THE leader of Wiltshire Council says he is ‘pleased’ with chancellor’s plans to help businesses during winter.

Cllr Philip Whitehead praised Rishi Sunak’s Winter Economy Plan to ‘extend help for businesses’ beyond the furlough scheme – which closes at the end of October.

Under the new job support scheme, which replaces furlough, the government has pledged to pay up to £697.92 for employees working fewer than their normal hours.

Employers will continue to pay staff for the hours they work, which will then be topped up for those hours not worked.

The government and the employer will each pay a third of their equivalent salary and employees must be working at least 33 per cent of their usual hours.

Cllr Whitehead said: “We are pleased the government has listened to calls to extend help for businesses affected by coronavirus over the winter months.

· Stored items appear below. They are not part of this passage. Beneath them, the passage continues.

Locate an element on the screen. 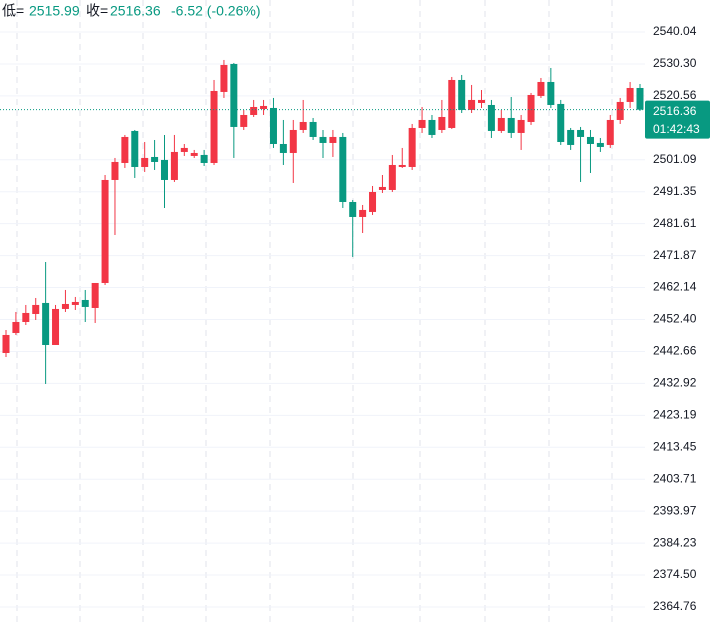  header-low: 2515.99 is located at coordinates (54, 11).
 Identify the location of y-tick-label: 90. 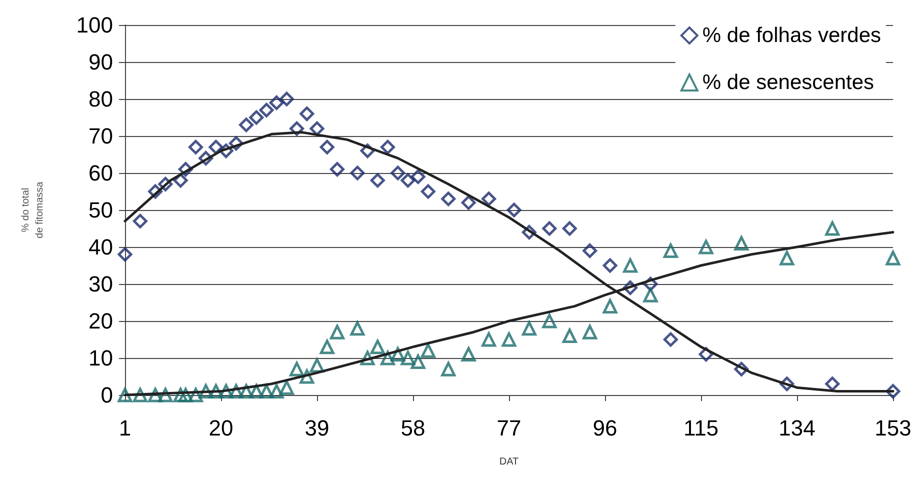
(100, 62).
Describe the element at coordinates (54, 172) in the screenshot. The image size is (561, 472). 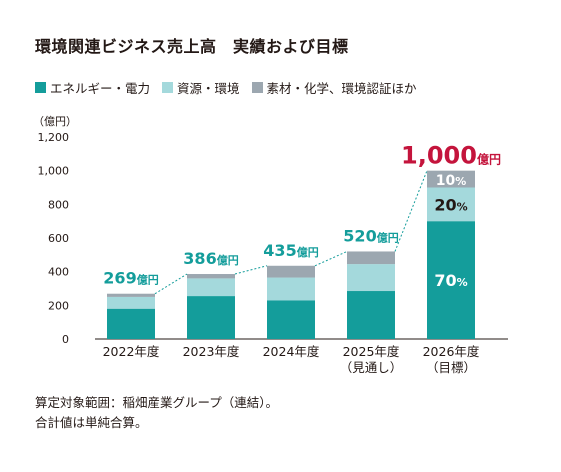
I see `y-tick-label: 1,000` at that location.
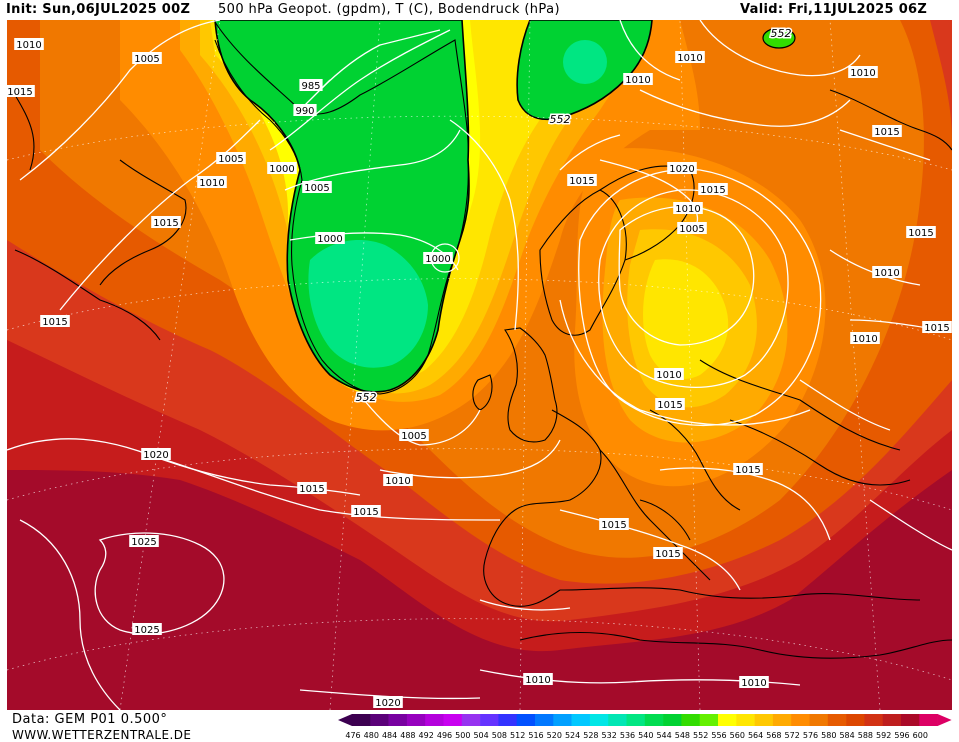  I want to click on svg-text: 985, so click(310, 86).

“These new measures will go some way to reassure businesses that support will be available to help them and their staff through these challenging times.

“We will consider the full guidance of these schemes when available and will feedback any issues or concerns we have direct with government to ensure we can protect Wiltshire’s jobs, businesses and economy.

“We are committed to doing all we can to support businesses in the county and would encourage any business concerned about the impact Covid-19 is having on their livelihood to contact us as soon as possible for help and advice.”

But leader of the opposition Cllr Ian Thorn said that he fears the new scheme will not be enough to protect jobs in the county.

He said: “The creation of the furlough scheme was a much needed and important contribution to maintaining our economic viability across Wiltshire.

“I’m concerned that the new scheme won’t be enough to protect the very many jobs under threat.

“As the chancellor said ‘there are many jobs that can’t be protected’ and I think that this scheme won’t go far enough to provide those protections.”

Cllr Thorn added that he believed the scheme would not be enough for businesses to retain staff and that ‘people will still tragically be made redundant’.

Outlining these plans, the chancellor of the exchequer said: “The resurgence of the virus and the measures we need to take in response, pose a threat to our fragile economic recovery.

“Our approach to the next phase of support must be different to that which came before.

“The primary goal of our economic policy remains unchanged – to support people’s jobs – but the way we achieve that must evolve.”